As a class or in smaller groups, consider the ethical concerns laid out above. Following the ethical template outlined in Chapter 1, begin by researching the topic, finding as much information and analysis as possible. Read Bill Keller’s New York Times Magazine piece or his longer 2011 Times report, “Open Secrets: WikiLeaks, War and American Diplomacy” (www.nytimes.com/opensecrets). See also Nikki Usher’s work for Harvard’s Nieman Journalism Lab and Jay Rosen’s blog, PressThink. Consider also journalism criticism and news study sites such as the Columbia Journalism Review, the Pew Research Center, and the First Amendment Center. Watch Julian Assange’s interview on CBS’s 60 Minutes from January 2011.

Next, based on your research and informed analysis, decide whether WikiLeaks is a legitimate form of journalism and whether there should be newsroom policies that restrict the release of some kinds of documents for a news organization in partnership with a resource like WikiLeaks (such as the “War Logs” project described above).
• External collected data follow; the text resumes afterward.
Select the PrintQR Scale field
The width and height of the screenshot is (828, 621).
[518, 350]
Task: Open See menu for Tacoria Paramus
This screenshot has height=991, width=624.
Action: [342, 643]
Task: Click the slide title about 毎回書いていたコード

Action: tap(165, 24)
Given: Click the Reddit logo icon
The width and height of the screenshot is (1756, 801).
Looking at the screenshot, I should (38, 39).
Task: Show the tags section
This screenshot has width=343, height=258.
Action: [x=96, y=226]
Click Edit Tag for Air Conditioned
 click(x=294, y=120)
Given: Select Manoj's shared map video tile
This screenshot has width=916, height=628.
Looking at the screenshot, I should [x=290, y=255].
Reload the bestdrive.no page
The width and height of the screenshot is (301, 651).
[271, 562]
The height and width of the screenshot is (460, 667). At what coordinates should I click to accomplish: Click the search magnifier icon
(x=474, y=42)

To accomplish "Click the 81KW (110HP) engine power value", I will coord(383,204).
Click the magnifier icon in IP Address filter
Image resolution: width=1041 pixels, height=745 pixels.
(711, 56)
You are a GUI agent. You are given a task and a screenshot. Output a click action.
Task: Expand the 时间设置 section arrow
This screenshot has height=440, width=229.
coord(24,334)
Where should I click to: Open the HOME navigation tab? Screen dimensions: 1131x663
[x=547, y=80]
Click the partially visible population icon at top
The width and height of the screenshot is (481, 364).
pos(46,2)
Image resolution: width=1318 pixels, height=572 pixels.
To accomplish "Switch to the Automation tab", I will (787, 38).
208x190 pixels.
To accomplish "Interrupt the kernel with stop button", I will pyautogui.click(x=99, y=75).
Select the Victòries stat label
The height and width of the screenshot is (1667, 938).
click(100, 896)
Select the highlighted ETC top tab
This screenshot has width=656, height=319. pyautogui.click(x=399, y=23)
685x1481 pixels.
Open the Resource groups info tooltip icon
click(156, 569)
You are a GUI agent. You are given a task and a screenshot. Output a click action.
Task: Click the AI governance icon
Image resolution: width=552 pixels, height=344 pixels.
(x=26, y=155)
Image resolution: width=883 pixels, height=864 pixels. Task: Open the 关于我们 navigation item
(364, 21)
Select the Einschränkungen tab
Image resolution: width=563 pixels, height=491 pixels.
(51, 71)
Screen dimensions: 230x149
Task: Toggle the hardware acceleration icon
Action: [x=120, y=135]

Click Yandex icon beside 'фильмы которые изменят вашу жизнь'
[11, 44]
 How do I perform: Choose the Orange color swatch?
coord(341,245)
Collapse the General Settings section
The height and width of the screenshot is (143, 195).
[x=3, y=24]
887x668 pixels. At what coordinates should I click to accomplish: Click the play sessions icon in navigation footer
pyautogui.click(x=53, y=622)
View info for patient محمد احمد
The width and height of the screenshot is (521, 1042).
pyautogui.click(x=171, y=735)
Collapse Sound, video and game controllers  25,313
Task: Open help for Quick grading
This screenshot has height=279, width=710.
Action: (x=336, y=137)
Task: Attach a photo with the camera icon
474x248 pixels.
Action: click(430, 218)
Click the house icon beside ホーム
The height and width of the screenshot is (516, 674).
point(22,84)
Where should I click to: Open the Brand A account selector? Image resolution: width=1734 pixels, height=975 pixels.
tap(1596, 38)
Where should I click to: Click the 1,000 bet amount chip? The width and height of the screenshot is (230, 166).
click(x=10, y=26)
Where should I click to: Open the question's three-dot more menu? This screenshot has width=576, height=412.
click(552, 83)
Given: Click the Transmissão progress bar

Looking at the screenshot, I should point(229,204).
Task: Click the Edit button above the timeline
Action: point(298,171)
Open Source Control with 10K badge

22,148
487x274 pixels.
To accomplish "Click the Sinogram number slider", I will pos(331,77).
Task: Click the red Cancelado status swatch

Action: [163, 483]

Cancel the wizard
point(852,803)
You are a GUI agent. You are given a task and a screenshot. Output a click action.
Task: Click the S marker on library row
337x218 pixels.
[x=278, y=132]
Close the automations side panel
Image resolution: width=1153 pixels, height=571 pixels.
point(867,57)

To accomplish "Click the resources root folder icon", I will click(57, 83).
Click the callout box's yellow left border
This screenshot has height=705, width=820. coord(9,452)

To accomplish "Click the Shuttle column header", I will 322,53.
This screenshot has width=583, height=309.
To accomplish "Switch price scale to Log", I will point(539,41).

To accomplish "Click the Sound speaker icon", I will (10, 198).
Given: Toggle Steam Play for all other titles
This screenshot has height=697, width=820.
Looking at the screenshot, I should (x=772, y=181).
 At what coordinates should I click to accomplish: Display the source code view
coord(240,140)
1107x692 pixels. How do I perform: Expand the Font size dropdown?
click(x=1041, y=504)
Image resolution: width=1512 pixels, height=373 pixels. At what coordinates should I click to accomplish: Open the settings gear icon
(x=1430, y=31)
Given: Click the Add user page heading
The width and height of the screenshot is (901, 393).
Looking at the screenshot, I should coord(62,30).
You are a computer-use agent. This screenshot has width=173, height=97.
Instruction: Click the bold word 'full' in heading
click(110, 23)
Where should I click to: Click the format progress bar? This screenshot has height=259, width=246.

Create an outline for such policies. image

“In media history up to now, the press is free to report on what the powerful wish to keep secret because the laws of a given nation protect it. But Wikileaks is able to report on what the powerful wish to keep secret because the logic of the Internet permits it. … Just as the Internet has no terrestrial address or central office, neither does Wikileaks.”